A waiver is the intentional, voluntary and unilateral act of one person that results in the surrender of a legal right. The giving up of a right may either be by an express statement or by conduct. The key issue for a court reviewing a claim of waiver is therefore whether the person intentionally, voluntarily and unilaterally gave up a right.

The events giving rise to the preliminary objection can be outlined as follows: On 31 October 2016 a specially endorsed writ was issued by this Court commanding the defendants to within 21 days of service of the writ on them to satisfy the claim or return to this Court acknowledgement of service stating therein whether the defendants intended to contest the proceedings or not? On 16 November a notice of acknowledgement of service filed by the defendants signifying their intention to contest the proceedings was issued by this Court, followed by a defence and counterclaim issued by this Court on 28 November 2016. On 30 November 2016 the defendants filed a summons for Security of Costs of proceedings on the basis that the plaintiff is ordinarily resident out of the jurisdiction. On 27 January 2017 the plaintiff filed a notice of summons for Judgment on Admission and Summary Judgment. On 1 February 2017 the defendant filed a notice of preliminary objection to use an affidavit of one of the deponents in the application for Summary Judgment and a further application to cross examine the said deponent, issued on the same day. On 7 February 2017 the defendants filed a notice of preliminary objection to the jurisdiction of the Courts in Malawi.

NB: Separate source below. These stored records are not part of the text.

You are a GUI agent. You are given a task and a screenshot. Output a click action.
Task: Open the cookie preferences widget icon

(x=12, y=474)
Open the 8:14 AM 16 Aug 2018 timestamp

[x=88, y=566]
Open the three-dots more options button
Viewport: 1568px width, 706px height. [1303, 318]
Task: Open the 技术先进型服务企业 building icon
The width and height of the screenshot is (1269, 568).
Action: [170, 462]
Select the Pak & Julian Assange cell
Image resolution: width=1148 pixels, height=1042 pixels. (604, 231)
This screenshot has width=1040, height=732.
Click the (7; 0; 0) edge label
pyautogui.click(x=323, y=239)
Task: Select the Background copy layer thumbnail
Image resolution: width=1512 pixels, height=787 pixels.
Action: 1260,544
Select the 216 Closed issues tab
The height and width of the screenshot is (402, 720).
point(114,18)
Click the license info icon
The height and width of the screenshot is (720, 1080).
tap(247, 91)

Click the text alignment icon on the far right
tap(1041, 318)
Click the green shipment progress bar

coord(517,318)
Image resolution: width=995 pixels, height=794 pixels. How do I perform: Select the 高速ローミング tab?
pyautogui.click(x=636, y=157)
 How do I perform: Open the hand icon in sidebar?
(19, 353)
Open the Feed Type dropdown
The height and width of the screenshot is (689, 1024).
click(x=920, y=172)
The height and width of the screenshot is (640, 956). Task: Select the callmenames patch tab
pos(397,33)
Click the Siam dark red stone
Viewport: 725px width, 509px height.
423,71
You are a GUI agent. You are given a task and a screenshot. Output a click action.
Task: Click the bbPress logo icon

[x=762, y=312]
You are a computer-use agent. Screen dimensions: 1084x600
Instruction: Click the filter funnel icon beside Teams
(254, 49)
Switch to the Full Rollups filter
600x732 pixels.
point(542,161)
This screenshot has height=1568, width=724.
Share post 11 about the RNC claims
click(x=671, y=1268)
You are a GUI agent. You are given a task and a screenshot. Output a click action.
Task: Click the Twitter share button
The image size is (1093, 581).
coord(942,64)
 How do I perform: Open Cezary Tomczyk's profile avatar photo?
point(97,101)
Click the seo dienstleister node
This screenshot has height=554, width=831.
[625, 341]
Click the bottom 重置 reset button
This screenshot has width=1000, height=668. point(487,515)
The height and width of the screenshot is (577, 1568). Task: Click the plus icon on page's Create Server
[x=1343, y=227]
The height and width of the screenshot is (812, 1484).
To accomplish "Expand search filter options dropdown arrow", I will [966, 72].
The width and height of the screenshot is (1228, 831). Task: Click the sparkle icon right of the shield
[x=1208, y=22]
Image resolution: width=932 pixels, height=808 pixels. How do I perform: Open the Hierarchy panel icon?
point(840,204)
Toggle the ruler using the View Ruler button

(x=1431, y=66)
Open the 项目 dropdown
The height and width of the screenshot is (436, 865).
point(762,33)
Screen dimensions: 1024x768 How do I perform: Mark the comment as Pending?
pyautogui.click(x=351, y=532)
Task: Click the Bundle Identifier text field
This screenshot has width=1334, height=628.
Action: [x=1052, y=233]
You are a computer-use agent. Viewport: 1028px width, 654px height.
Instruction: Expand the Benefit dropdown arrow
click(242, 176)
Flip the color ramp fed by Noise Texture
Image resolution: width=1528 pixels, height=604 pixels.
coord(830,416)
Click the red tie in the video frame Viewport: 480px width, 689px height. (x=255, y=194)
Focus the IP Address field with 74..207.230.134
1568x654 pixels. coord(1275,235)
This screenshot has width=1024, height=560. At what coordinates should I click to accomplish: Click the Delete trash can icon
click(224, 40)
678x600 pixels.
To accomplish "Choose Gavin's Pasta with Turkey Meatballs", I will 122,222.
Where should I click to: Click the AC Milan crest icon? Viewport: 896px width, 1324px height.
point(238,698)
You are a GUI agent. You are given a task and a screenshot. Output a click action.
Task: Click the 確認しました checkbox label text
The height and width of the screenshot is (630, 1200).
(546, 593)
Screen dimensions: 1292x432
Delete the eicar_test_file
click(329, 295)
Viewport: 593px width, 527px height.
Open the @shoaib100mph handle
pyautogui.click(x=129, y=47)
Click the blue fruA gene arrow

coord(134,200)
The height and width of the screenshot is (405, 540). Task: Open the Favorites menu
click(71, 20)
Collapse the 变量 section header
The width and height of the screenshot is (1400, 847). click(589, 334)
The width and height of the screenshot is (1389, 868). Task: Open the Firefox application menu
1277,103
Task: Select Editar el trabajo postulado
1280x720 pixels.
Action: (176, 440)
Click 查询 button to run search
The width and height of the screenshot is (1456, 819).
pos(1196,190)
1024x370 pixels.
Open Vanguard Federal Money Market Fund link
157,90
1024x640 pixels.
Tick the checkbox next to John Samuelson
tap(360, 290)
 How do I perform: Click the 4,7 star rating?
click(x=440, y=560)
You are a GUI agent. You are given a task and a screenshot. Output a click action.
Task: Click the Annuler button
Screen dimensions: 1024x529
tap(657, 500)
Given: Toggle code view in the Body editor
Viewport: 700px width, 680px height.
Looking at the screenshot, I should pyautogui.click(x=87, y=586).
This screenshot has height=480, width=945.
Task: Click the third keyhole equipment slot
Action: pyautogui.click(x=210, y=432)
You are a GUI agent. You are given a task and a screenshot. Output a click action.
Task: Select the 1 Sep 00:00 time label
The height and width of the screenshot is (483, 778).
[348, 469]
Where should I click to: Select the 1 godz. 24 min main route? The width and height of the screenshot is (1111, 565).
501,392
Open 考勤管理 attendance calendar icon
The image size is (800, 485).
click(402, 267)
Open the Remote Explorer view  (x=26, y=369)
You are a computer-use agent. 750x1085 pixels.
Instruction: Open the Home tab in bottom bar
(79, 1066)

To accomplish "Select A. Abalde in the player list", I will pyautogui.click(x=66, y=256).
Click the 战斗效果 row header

Counsel for the defendants swore an affidavit in support of the application objecting to the jurisdiction of this Court. The main objection was to the effect that the parties specifically agreed in the Termination Agreement that the Courts of England and Wales shall have exclusive jurisdiction to settle any dispute or claim arising out of or in connection with the said Agreement.

In response counsel for the plaintiff argued that the defendants had taken out their objection way out of time considering the time lapse between the acknowledgement of service and intention to defend to the date of the preliminary objection. Secondly, the defendants took active steps in the action by suing the plaintiff in the counter claim, which suit gave jurisdiction to this Court. Thirdly that the conduct of parties in the action point to the fact that they both waived the jurisdictional clause. Fourthly, that there was no special circumstances that would render any prejudice if the matter was heard before this Court.

Finding

The factors to consider when faced with a case of this nature have already been outlined above. It is clear in this matter that the intentional, voluntary and unilateral conduct of the defendants in

conducting this matter, support the plaintiffs opposition to the insistence that the Courts of England and Wales should have exclusive jurisdiction over this matter. The defendants were not able to rebut the assumption that they had waived their right to insist on the jurisdiction clause. The preliminary objection on jurisdiction of this Court is thus dismissed with costs to the plaintiff. The defendant to file a notice for further directions on way-forward considering there is a pending contested application on security for costs.

Pronounced in Chambers this 11th day of October 2017 at High Court (Commercial Division) Blantyre.